Despite its seeding time in November, farmers in the Haor area are compelled to sow their seed in October. This early seeded and transplanted Boro crop suffers from low temperature at the reproductive phase. Conversely, the late established Boro as practiced in North Bengal and elsewhere may encounter critical maximum (day) temperature (≥35°C) at the booting or at the flowering stage due to older seedling or late seed bed preparation. The encounter during flowering, even for a short time, is a decisive factor to yield severe sterility to the crop.

Pest infestation
Global warming has significant impact on the pest incidence on rice. Some of the minor pests become major. Some of the major pests have intensified their activities. Minor False smut is becoming major day by day. The intensity of Sheath blight, Bacterial leaf streak, Blast etc. is in increasing trend. Same is the case with insect pests also. The minor gal midge, a minor insect, is increasing significantly

 in many parts of the country. The resurgence of BPH is quite common both in Boro and T. Aman.

Pest control strategy
Scientists are trying to develop pest control methods both chemically and biologically. The better way is to develop a variety tolerant to pest. We have some varieties like this. BRRI dhan35 is resistant to BPH. BRRI dhan55 is tolerant to some major diseases and insect pests. BRRI has developed 65 varieties (including 4 hybrids) to cultivate all over the country. It is very difficult to develop a variety with multiple resistances. But gene pyramiding is a method to develop a variety with this kind of resistance. Our scientists are in the process of developing variety with multiple resistances both against the biotic as well as abiotic stresses.
These are the outcomes so far BRRI has achieved against the stress ecosystems. Even then, these achievements are not enough to satisfy the vast need of the country. So BRRI is consistently in the process of refinement of their innovations with respect to different stress environments to make the technology more farmer friendly as well as eco-friendly.  More so, BRRI has to develop some more varieties tolerant to cold at the reproductive stage for Haor area. Even varieties tolerant to high temperature suitable for late Boro and early Aus is expected. Even suitable variety for deep water ecosystem is also an expectation from some of the areas of the country.

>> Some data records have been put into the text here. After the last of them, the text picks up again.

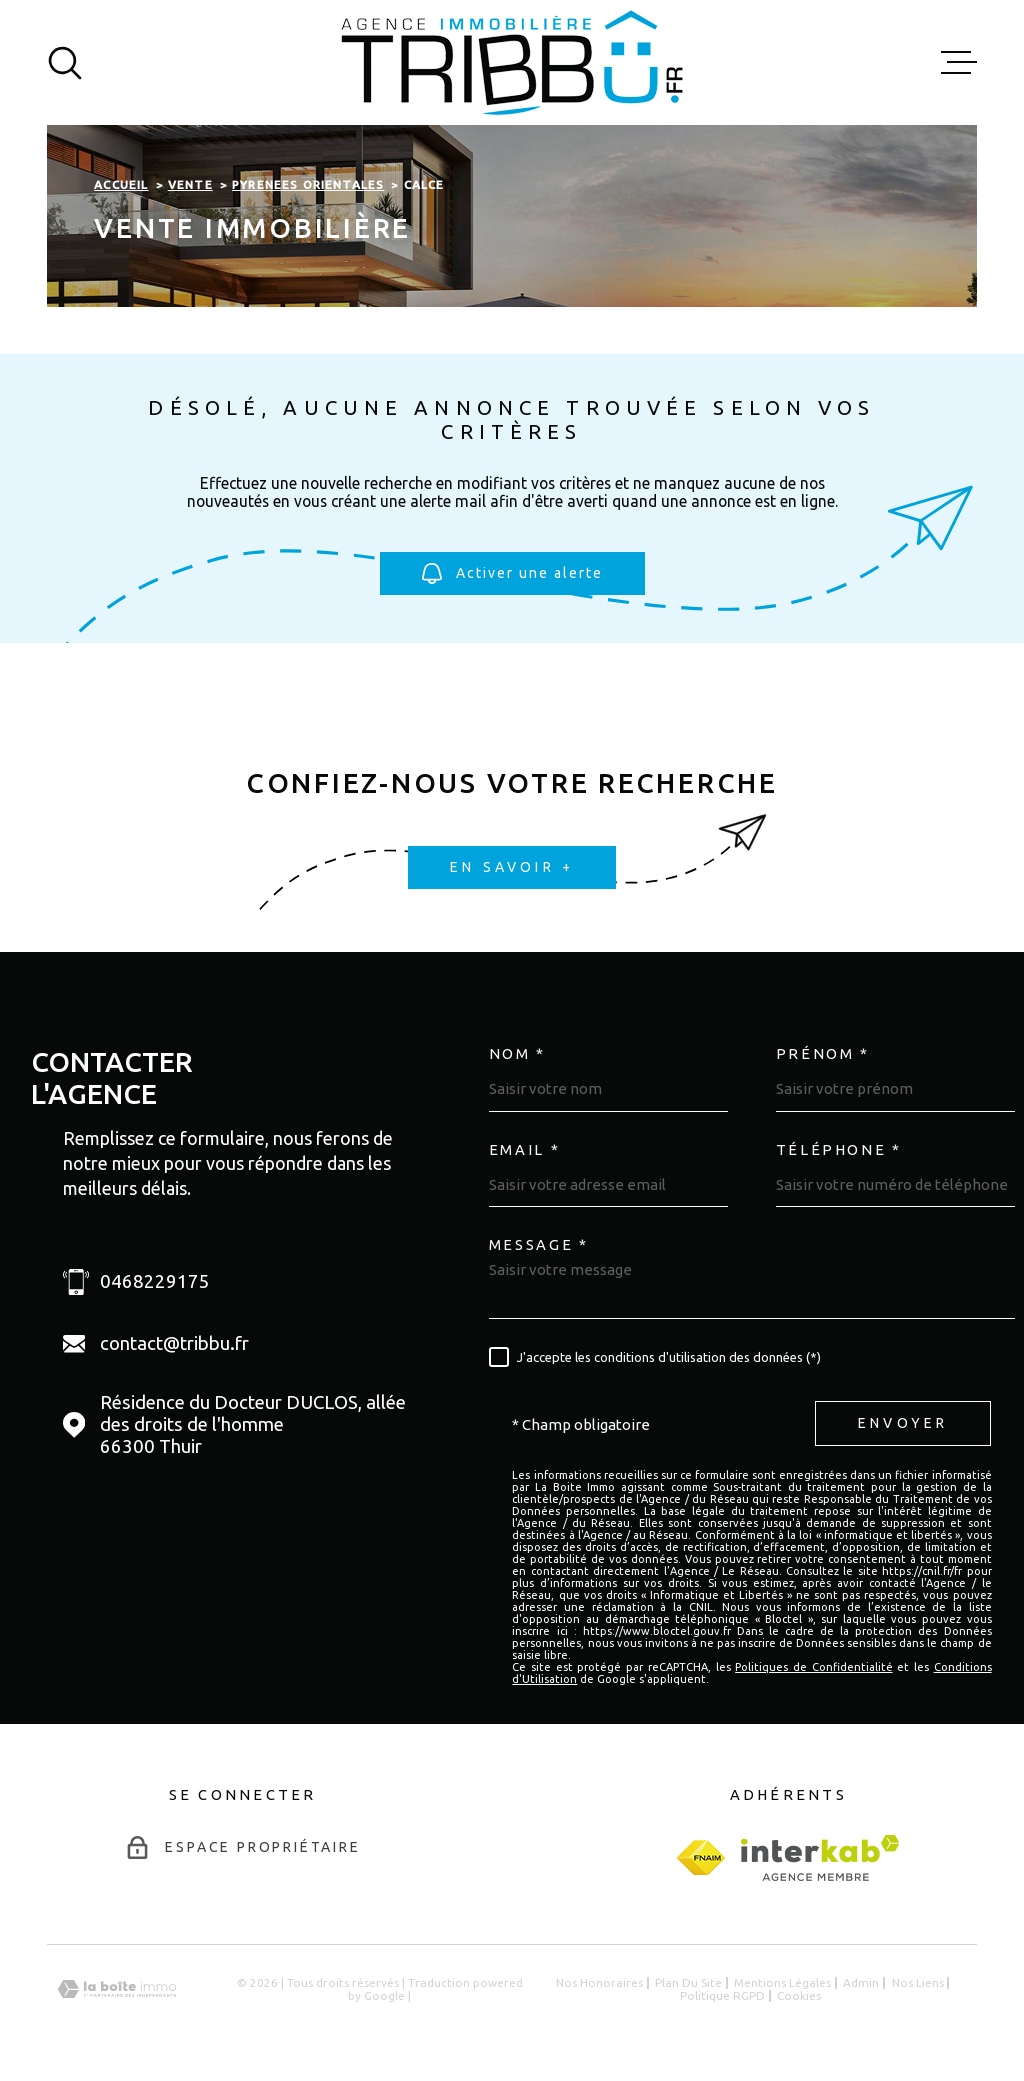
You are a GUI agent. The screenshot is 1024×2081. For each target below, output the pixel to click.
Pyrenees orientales (308, 184)
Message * (539, 1245)
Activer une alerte (512, 574)
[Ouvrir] (65, 63)
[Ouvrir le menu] (959, 63)
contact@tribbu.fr (174, 1343)
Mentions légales (782, 1982)
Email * (525, 1150)
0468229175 (155, 1281)
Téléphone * (839, 1150)
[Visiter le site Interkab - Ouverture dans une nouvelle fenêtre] (820, 1858)
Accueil (121, 184)
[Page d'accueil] (512, 62)
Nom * (517, 1054)
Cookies (799, 1996)
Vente (190, 184)
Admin (861, 1982)
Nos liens (918, 1982)
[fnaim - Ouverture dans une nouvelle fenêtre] (701, 1857)
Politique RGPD (722, 1995)
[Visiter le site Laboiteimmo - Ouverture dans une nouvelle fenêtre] (117, 1989)
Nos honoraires (599, 1982)
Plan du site (688, 1982)
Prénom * (823, 1054)
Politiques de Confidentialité (813, 1667)
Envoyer (903, 1424)
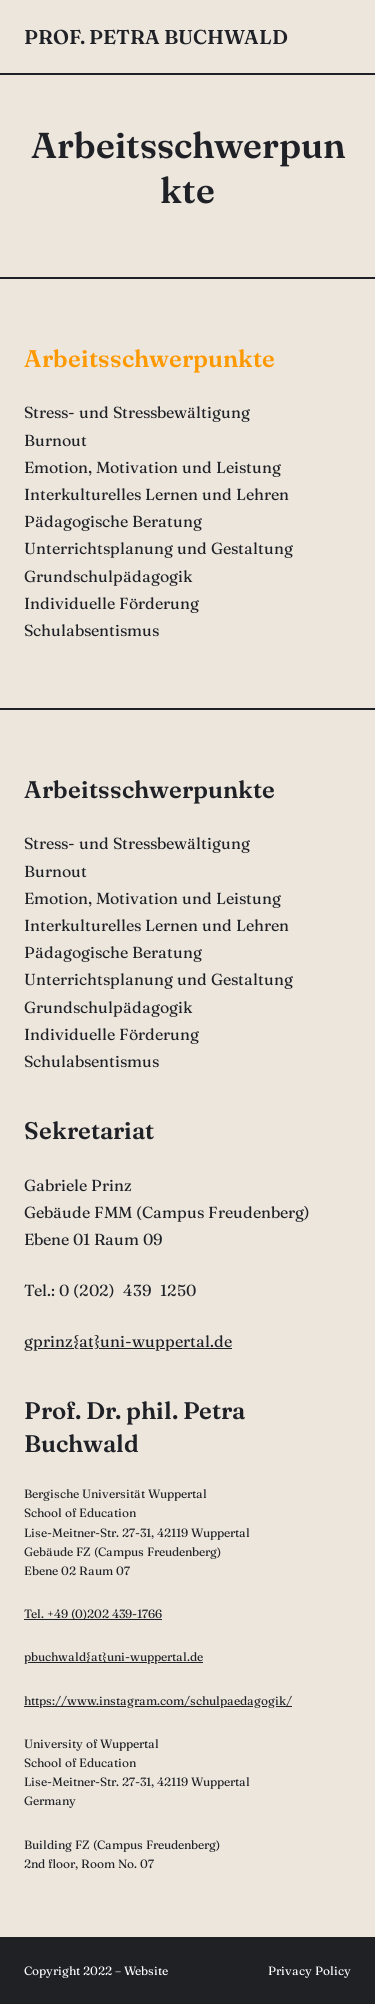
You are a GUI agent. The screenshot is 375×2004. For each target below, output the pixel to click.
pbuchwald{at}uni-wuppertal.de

Some issues under considerations
Recently BRRI scientists are in the process of reshaping their work on the issues like high yield per day, breaking yield ceiling, nutritious rice, eco and farmers' friendly cultural practice, crop diversification, rice heritage, climate smart rice varieties, rain fed rice agriculture,  on-farm water management, conservation tillage, farm mechanization and post-harvest technology, value addition in rice, maintenance of bio-diversity,  ICT application in Agriculture, Biological pest management strategy etc. to the fragile environment of the country. Many of the issues appear to be old, but I swear the approach has to be quite innovative.

The author is director general (Current Charge), Bangladesh Rice Research Institute.